DRC Pledge of Commitment
In 2008, the armed groups party to the DRC Pledge of Commitment, “deeply deploring the insecurity that has prevailed for a long time in the province of North Kivu, causing massive displacements of populations and enormous suffering of civilians as well as massive violations of human rights”, made a commitment to strictly observe “rules of international humanitarian law and human rights law, notably … [t]o halt acts of violence [and] abuse … in any form, against the civilian population.” 
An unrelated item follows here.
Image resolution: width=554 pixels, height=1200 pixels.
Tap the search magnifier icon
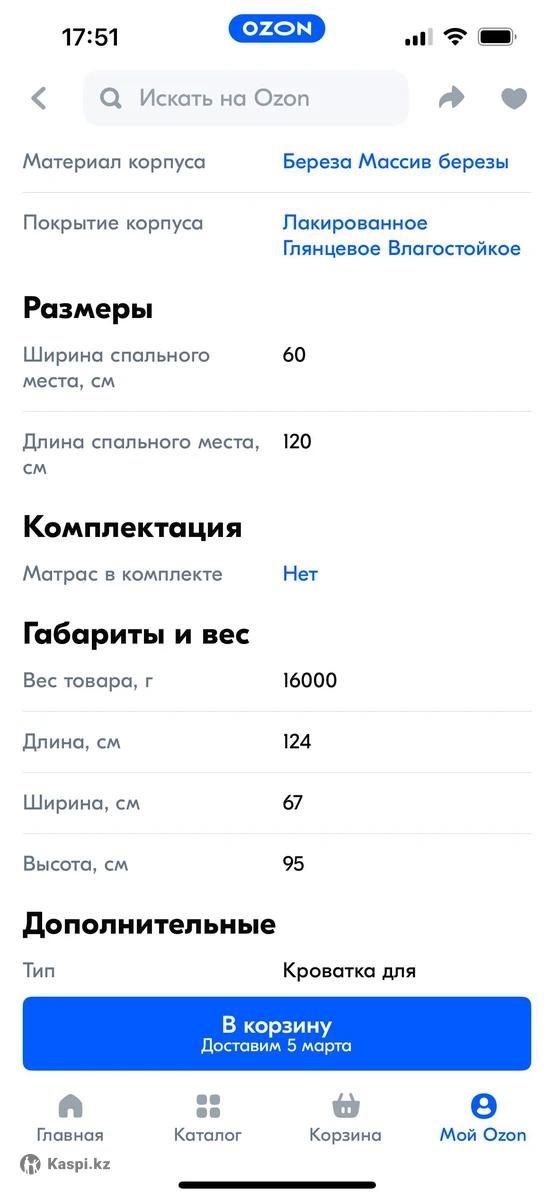click(x=111, y=98)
Acte d’engagement signé par le CNDP-Mouvement Politico-Militaire, la PARECO/FAP, les Mai-Mai Kasindien, les Mai-Mai Kifuafua, les Mai-Mai Vurondo, les Mai-Mai Mongol, l’UJPS, les Mai-Mai Rwenzori et le Simba avec l’engagement solennel des Représentants de la Communauté Internationale, facilitateurs du présent acte d’engagement – les Nations-Unies, la Conférence Internationale sur la Région des Grands Lacs, les Etats-Unis d’Amérique, l’Union Africaine, l’Union Européenne et le Gouvernement (Pledge of Commitment signed by the CNDP-Mouvement Politico-Militaire, PARECO/FAP, Mai-Mai Kasindien, Mai-Mai Kifuafua, Mai-Mai Vurondo, Mai-Mai Mongol, UJPS, Mai-Mai Rwenzori and Simba with the solemn commitment of the representatives of the international community, facilitators of this pledge of commitment – the United Nations, the International Conference on the Great Lakes Region, the United States of America, the European Union and the Government), Goma, 23 January 2008, Preamble and Article III, §§ 1–5.